We never know what relationship or interaction may turn out to be something of significance. Something that changes the way we think; the way we view life; how we interact. I am not sure yet what will happen from this. I’m still reflecting.

Sometimes strategy is planned and initiative. Sometimes is spontaneous and reactive; “opportunistic.” It’s important to watch, to listen, to stop for a moment, to reflect on what might really be happening; to decide what we want to do with it.

Policy and Common Sense

“That’s our policy sir, I can’t give you access to that information”

“But I have the “information.” I’m giving you the information; line and verse.”

“Right but you are not the person who owns the account so I can not give any more information”

“But I have the information and the money to reconcile the issue associated with the information; right now. I’m trying to pay online and you’ve listed the account as “closed.” I’m trying to get it reconciled. Can you “re-open it” so I can pay? Here’s the balance and the account information.”

“No I’m sorry sir. There’s nothing I can do. I can’t give any more information about the account or balance.”

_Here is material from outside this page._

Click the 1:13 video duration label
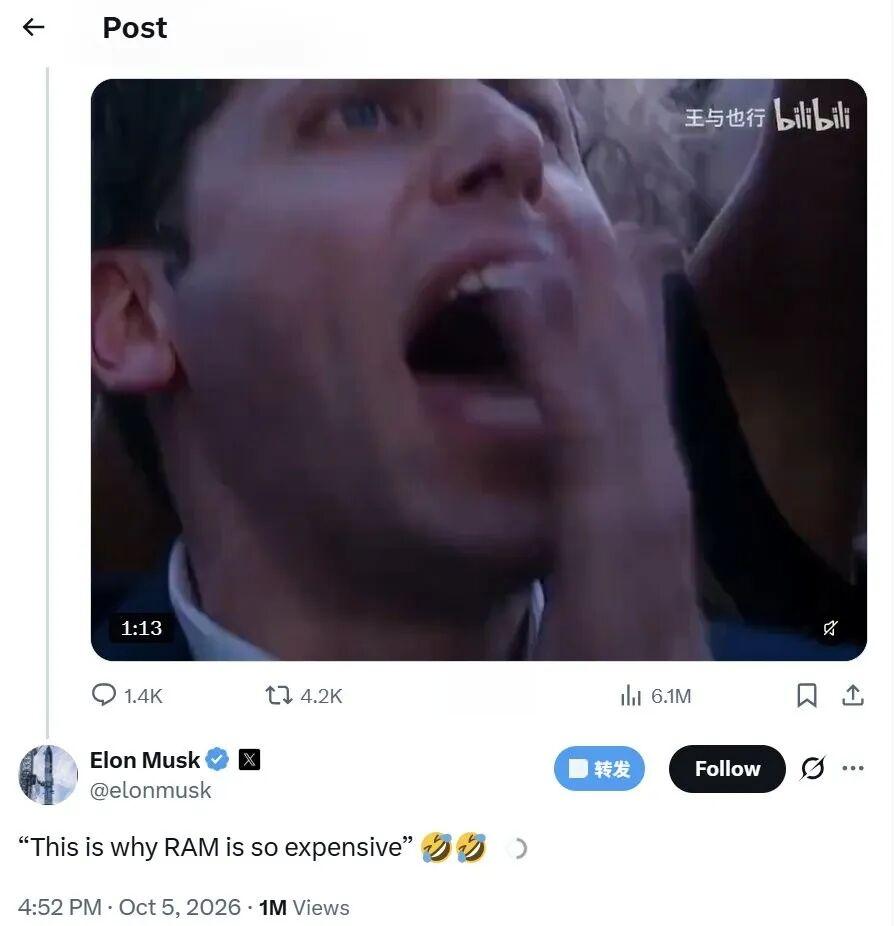894x926 pixels. click(x=141, y=628)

“BUT I HAVE THE ACCOUNT OPEN AND I AM READING YOU THE BALANCE! How about you make the change on the account website (flip the switch) so I can pay it right this second?”

“I’m sorry sir, that’s against our policy. The account timed out and so it has to be handled another way. I know you want to pay the account balance but I can’t facilitate that. Again, that’s our policy.”

“Ah. So then you don’t want your money. Legalities and bureaucracy is more important.”

Policy. People. Common Sense (or lack thereof)

Policy is good. It’s supposed to safeguard people and companies; create process; manage risk. Mitigate fraud. I get it. Create policy.

But policy can get in the way. It can be counter-productive.

If policy isn’t making sense; if it’s preventing the very thing you are trying to accomplish or facilitate; if it’s getting in the way of something good and productive, then policy needs to be modified. (Isn’t that why there are managers?)

The thing that is sometimes lost in the interaction is that we are working with people, not policy. We shouldn’t be a slave to policy. We should use it as a guide, an important reference, a sensible context, but not as a strict manifesto, unable to be modified regardless of the circumstance.

People, and “doing the right things,” are more important than policy. Remember that in situations that are on the edges or outside the boundaries.